If one starts with the assumption that, in the absence of
specific Congressional authority, a fixed rule of law precludes
contracting officers from providing in a Government contract terms
reasonably calculated to assure its performance even though there
be no money loss through a particular default, there is no problem.
But answers are not obtained by putting the wrong question, and
thereby begging the real one. It is misleading to ask: "What
remedies has Congress provided for breaches of contract?" The
answer to that depends on the answer to the true question: "With
what scope has Congress presumably
Page 332 U. S. 421
invested the Executive in order to carry out the duty, not
defined with particularity, of assuring the necessary war
supplies?"
The enforceability of a clause like that now in controversy,
regardless of whether it is fairly to be regarded as one for
"liquidated damages" or for a "penalty," is a matter of appropriate
implications drawn from a total absence of expressed Congressional
desire. Such implications do not rest on dogma. They derive from
the considerations of policy underlying them.

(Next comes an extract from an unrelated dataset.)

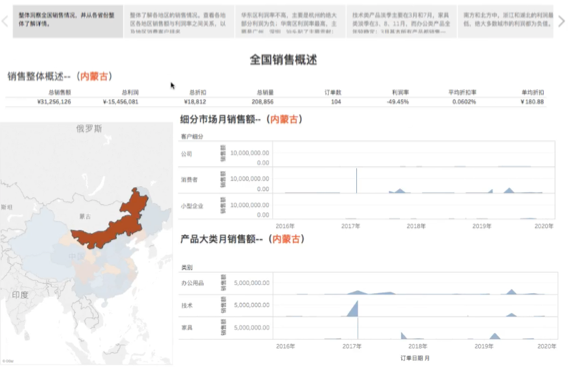Click the 订单数 value 104
This screenshot has width=570, height=375.
coord(336,102)
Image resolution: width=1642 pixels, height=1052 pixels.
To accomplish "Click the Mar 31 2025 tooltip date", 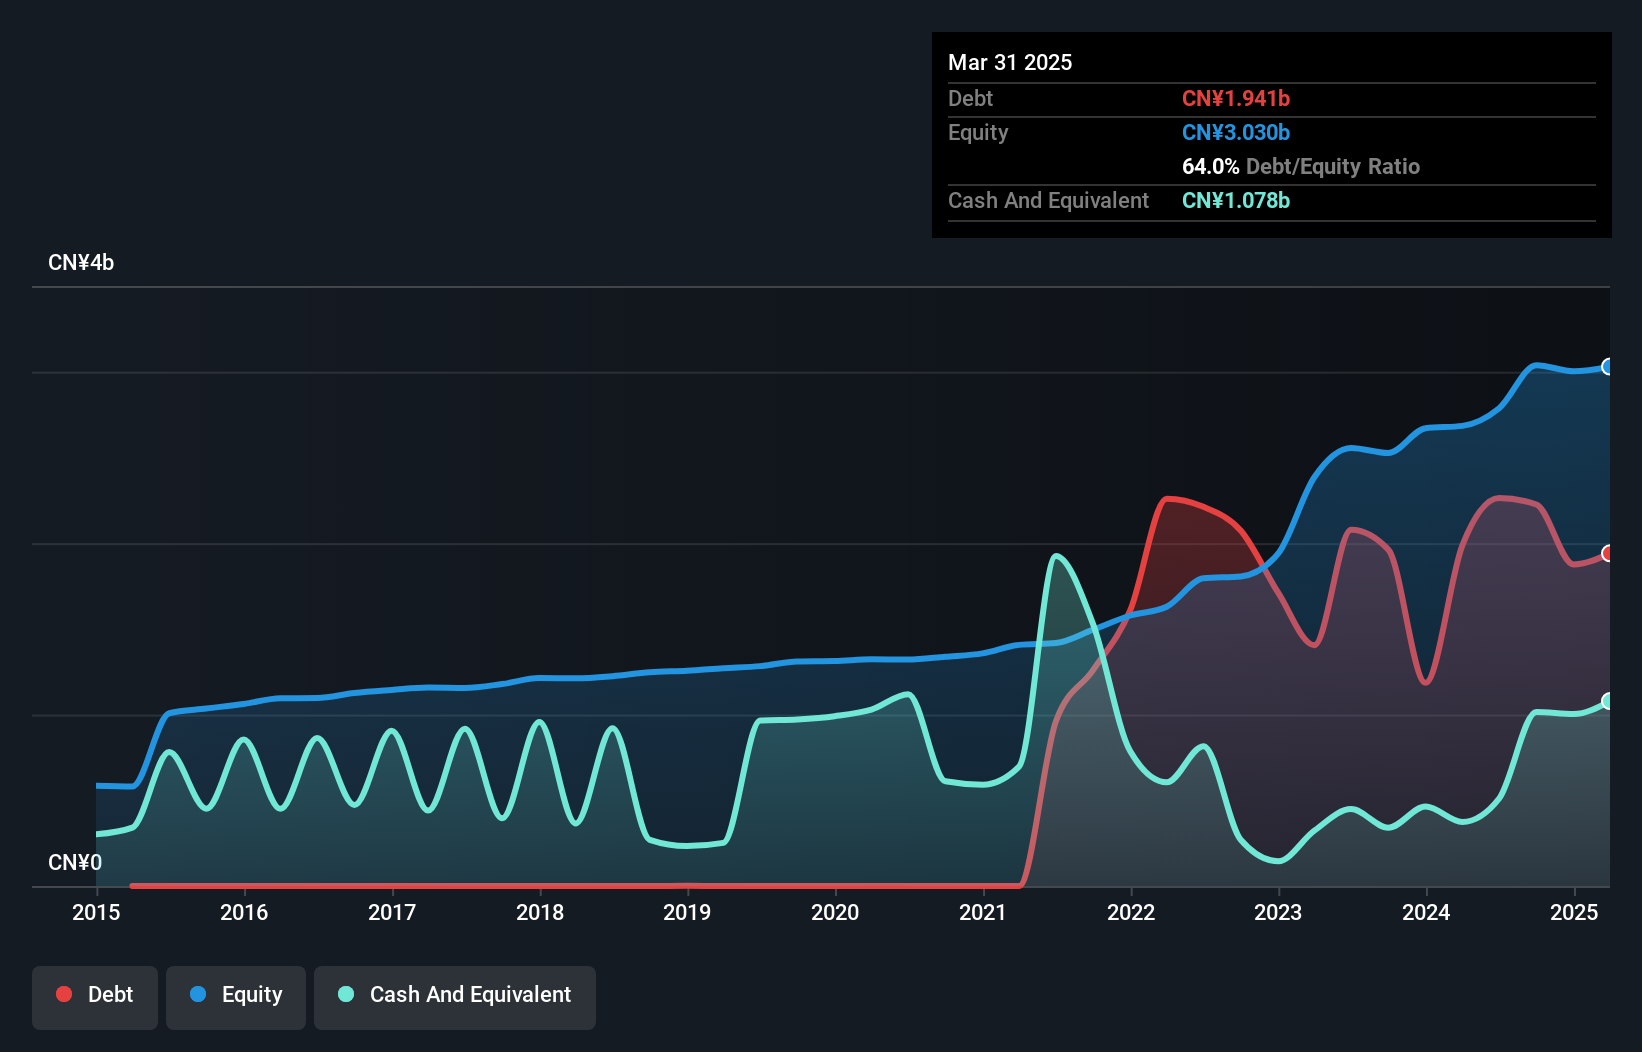I will coord(1010,62).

It is one thing to
attribute to Congress the desire to confine the Government's
remedies for breaches of its ordinary procurement contracts to the
rules of law governing ordinary commercial contracts. It is quite
another thing to infer that when, in March, 1941, Congress gave the
President, through the Lend-Lease Act, unrestricted power to
"procure" essential war materials, it meant to fetter the
procurement agencies selected by the President by forbidding them
to include, among the terms of bids to be voluntarily accepted,
conditions reasonably calculated to secure performance.
While Congress presumably wishes the ordinary rules of contract
law to apply in ordinary times, the Lend-Lease Act was the most
potent proof that the times were far from ordinary. The inclusion
of paragraph 7 in contracts such as this was an appropriate regard
by the Executive for the very emergency which impelled Congress to
act and to give its agencies power to act.